Individuals with and without GA were matched in a 1:2 ratio based on 5-year age bands at the index date, sex, and the index year, and then were further matched on the basis of selected patient and clinical characteristics (Table S2 in the Supplementary Material), using propensity score matching with logistic regression using a caliper distance of 0.2 [18]. The characteristics used in propensity score matching included demographic information, Charlson Comorbidity Index (CCI) conditions, ophthalmic conditions, the use of a nursing home or assisted living facility, antivascular endothelial growth factor therapy, and known risk factors for fracture. Propensity scores were calculated using a logistic regression model where the probability of having GA versus not having GA or AMD was conditional on the selected patient and clinical characteristics. The greedy nearest neighbor algorithm was used to select the closest match first, then the closest remaining match, and so on until no further acceptable matches were available.
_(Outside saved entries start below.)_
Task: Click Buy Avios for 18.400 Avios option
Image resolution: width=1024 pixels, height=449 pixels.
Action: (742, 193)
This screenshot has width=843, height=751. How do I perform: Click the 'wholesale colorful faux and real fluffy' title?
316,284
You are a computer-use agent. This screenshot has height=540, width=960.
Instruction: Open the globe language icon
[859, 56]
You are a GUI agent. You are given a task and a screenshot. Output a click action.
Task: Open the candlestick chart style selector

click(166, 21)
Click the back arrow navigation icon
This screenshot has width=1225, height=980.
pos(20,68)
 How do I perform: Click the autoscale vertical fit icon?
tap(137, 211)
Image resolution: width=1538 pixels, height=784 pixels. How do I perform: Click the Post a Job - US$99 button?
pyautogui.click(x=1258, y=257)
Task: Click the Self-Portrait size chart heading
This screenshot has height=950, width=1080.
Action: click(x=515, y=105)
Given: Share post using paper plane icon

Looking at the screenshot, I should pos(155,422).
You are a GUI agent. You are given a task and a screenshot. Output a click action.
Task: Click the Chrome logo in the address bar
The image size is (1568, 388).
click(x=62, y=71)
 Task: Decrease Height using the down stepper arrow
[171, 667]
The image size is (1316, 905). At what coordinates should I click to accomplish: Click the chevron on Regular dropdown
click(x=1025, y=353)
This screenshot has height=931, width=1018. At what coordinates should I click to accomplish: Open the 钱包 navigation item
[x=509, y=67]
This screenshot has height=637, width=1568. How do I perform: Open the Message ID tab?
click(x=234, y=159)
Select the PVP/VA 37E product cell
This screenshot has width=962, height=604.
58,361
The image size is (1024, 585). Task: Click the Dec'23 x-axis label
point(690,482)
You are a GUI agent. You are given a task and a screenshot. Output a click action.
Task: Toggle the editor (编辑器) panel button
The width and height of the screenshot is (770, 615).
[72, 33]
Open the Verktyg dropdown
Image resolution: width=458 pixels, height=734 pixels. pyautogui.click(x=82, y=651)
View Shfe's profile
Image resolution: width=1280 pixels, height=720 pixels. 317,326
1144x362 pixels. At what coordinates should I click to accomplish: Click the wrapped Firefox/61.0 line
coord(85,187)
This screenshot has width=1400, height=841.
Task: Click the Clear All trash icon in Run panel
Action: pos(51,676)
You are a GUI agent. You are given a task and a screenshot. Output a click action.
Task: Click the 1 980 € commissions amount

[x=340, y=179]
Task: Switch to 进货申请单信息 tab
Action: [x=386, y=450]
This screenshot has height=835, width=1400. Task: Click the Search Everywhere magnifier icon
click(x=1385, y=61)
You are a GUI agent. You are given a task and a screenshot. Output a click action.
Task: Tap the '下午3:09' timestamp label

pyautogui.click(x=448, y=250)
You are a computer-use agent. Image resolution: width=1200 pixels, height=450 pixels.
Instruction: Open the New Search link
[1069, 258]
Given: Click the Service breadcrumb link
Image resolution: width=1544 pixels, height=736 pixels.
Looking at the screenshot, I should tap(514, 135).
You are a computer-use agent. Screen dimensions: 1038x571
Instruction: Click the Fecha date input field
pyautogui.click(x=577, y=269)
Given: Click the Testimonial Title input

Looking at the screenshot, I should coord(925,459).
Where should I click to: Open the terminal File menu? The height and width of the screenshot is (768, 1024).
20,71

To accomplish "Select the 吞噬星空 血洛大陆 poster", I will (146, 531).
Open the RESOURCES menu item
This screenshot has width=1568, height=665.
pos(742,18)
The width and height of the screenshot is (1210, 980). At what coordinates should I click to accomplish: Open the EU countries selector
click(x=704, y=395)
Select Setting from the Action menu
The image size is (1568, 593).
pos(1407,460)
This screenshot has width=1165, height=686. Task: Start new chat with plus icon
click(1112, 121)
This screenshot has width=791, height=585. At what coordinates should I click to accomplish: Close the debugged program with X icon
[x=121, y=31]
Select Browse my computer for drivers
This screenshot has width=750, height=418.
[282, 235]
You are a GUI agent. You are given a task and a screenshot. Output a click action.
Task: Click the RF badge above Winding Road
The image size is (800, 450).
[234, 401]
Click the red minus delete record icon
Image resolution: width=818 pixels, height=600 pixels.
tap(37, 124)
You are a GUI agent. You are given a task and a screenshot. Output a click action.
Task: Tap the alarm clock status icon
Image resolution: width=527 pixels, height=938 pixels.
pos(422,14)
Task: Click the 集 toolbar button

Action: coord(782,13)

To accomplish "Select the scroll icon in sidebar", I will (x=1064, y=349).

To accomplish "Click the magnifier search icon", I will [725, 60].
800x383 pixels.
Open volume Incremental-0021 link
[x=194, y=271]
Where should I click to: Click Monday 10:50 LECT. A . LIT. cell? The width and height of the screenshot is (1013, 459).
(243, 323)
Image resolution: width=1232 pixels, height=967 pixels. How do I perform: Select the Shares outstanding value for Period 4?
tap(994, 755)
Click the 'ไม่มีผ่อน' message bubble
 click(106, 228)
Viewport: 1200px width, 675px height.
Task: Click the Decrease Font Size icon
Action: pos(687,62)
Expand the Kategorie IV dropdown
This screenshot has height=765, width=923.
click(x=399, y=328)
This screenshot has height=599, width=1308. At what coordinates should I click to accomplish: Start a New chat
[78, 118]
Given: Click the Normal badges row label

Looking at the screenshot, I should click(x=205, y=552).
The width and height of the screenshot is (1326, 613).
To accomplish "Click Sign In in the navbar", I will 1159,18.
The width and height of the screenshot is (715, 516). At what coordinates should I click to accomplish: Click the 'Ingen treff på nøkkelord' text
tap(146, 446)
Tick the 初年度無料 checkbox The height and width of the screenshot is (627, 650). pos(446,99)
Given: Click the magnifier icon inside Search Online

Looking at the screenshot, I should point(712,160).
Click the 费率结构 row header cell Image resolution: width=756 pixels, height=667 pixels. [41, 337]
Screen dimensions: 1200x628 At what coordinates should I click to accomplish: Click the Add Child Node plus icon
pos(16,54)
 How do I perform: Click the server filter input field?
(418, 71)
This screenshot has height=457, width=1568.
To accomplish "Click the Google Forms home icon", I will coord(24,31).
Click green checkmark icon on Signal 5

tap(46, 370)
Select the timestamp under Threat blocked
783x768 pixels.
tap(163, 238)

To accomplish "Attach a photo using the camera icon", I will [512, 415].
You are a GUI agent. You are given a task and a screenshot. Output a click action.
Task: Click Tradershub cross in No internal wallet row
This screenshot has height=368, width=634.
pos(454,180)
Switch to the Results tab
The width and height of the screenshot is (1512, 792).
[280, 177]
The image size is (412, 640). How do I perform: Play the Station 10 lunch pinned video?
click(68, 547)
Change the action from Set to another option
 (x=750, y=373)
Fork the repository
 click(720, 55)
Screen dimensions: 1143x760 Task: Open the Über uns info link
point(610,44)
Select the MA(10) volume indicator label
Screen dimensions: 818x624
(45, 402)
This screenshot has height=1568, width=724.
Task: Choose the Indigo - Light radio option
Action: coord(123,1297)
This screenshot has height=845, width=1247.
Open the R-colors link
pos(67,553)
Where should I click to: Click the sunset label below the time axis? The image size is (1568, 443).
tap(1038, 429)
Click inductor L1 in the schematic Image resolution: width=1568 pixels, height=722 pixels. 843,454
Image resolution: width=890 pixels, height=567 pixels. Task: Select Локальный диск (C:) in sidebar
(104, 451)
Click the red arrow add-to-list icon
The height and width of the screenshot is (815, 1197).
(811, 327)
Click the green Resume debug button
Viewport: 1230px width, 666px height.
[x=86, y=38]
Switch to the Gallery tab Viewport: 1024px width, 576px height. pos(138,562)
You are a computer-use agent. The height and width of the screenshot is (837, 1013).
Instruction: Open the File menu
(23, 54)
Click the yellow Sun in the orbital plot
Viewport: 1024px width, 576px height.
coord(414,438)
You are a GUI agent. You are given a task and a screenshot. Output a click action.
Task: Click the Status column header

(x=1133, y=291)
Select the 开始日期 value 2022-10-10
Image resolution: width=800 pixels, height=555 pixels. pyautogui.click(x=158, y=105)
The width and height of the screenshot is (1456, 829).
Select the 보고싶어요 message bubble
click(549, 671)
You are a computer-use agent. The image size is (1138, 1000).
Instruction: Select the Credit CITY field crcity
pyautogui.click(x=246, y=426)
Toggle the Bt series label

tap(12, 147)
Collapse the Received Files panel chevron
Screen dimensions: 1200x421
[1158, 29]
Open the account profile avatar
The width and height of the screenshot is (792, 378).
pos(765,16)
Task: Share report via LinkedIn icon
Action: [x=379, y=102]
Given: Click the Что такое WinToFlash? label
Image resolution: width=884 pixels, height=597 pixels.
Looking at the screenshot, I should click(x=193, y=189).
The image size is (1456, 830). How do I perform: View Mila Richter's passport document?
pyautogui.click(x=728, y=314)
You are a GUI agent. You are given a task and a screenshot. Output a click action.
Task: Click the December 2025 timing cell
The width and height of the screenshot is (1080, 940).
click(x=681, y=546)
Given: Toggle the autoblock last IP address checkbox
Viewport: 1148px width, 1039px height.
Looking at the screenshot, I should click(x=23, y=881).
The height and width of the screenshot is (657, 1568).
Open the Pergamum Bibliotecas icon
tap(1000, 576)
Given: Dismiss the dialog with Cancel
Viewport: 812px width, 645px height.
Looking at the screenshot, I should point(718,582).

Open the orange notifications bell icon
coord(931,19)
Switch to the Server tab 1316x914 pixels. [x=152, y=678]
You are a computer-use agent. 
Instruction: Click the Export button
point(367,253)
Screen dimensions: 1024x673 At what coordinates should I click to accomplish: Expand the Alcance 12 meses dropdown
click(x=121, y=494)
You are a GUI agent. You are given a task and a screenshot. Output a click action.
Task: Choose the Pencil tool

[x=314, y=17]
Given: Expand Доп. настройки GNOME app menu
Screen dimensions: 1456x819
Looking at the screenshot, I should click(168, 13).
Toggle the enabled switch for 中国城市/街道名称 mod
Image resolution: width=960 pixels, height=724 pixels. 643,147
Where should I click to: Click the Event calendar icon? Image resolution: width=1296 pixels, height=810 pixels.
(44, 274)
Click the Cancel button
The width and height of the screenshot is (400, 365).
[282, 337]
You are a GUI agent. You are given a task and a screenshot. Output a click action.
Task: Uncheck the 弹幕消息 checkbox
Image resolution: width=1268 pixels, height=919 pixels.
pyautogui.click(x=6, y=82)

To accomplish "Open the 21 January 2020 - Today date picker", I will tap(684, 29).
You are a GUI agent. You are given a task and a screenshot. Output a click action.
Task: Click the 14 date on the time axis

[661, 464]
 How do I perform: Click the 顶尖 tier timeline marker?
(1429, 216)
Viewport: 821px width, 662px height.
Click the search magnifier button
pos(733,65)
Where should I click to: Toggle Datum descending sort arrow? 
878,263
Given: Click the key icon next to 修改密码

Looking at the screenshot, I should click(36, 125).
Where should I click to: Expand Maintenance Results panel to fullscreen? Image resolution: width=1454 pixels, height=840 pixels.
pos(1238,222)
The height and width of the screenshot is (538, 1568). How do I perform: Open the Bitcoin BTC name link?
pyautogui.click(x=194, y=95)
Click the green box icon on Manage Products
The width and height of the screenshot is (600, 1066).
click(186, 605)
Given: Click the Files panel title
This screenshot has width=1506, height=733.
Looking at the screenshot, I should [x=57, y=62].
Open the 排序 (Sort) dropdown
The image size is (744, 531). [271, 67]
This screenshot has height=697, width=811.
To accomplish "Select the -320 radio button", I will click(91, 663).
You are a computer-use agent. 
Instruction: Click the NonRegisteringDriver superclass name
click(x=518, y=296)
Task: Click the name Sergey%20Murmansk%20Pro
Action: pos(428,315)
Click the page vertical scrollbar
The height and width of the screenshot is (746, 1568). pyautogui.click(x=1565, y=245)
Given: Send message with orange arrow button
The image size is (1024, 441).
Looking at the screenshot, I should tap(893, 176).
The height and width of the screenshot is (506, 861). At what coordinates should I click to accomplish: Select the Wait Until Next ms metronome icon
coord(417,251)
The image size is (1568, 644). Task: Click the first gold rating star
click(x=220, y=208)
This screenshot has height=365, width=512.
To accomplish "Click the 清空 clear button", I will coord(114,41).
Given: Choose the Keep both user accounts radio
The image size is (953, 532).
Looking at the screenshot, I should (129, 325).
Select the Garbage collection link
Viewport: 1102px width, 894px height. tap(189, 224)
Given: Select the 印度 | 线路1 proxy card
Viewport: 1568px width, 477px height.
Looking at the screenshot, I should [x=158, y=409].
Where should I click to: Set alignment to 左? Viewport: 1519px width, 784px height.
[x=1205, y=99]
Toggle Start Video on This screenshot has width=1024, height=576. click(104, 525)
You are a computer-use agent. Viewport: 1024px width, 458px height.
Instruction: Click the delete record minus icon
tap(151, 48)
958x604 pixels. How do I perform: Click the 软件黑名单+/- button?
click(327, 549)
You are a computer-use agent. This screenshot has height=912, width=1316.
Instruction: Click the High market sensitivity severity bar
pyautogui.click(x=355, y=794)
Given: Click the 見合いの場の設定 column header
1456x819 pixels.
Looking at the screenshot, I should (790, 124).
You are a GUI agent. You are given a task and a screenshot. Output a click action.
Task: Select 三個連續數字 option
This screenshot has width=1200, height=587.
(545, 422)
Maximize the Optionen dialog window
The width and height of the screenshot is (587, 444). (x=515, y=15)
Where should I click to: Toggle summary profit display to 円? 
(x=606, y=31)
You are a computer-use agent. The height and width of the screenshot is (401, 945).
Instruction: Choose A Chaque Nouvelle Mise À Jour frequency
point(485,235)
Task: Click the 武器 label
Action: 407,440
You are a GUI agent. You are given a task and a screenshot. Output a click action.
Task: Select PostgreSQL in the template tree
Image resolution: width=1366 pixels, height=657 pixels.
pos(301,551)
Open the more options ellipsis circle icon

Incident falls and fractures that occurred following the diagnosis of GA after the index date were assessed individually. Falls were identified based on the presence of at least one principal/first or second ICD code for falls (Table S3 in the Supplementary Material). In patients who experienced multiple falls, a fall that occurred at least 30 days after the first event was classified as a new event, and a fall that occurred less than 30 days from the first event was classified as the same event.

Fractures were identified by the presence of at least one principal/first ICD code for fracture category by fracture location; or a secondary diagnosis, identified by accompanying current procedural terminology codes for site-specific fracture repair procedures (Table S3 in the Supplementary Material). Fractures occurring at a different body site at least 30 days after the first fracture were classified as new; fractures at different body sites that occurred less than 30 days from the first fracture were considered the same event. Fractures at the same site that occurred within 1 year of each other were also categorized as the same event.

Health care resource utilization (HCRU) data within 2 years after the index date were assessed, including the frequency of all-cause hospitalizations, ED visits, outpatient visits, and the use of a nursing home or assisted living facility.

Descriptive statistics including frequency and proportion were used to describe categorical/binary variables, and mean, standard deviation, median, interquartile range (IQR), minimum, and maximum were used to describe continuous variables. Patients with GA and control individuals (all patients and those within patient subgroups [based on single/bilateral and subfoveal involvement]) were compared using a generalized linear model, and relative risks (RRs) and 95% confidence intervals (CIs) were calculated to describe the risk of fracture/fall. Sample selection and creation of analytic variables were performed using the Instant Health Data software (Panalgo, Boston, MA). Statistical analyses were undertaken with R, version 3.2.1 (R Foundation for Statistical Computing, Vienna, Austria) and SAS Enterprise Guide 7.1 for Windows (SAS Institute, Cary, NC).

This study was based on de-identified data collected from three US health care claims databases and did not include human participants; as such, this analysis was exempt from institutional review board oversight and informed consent was not required or obtained.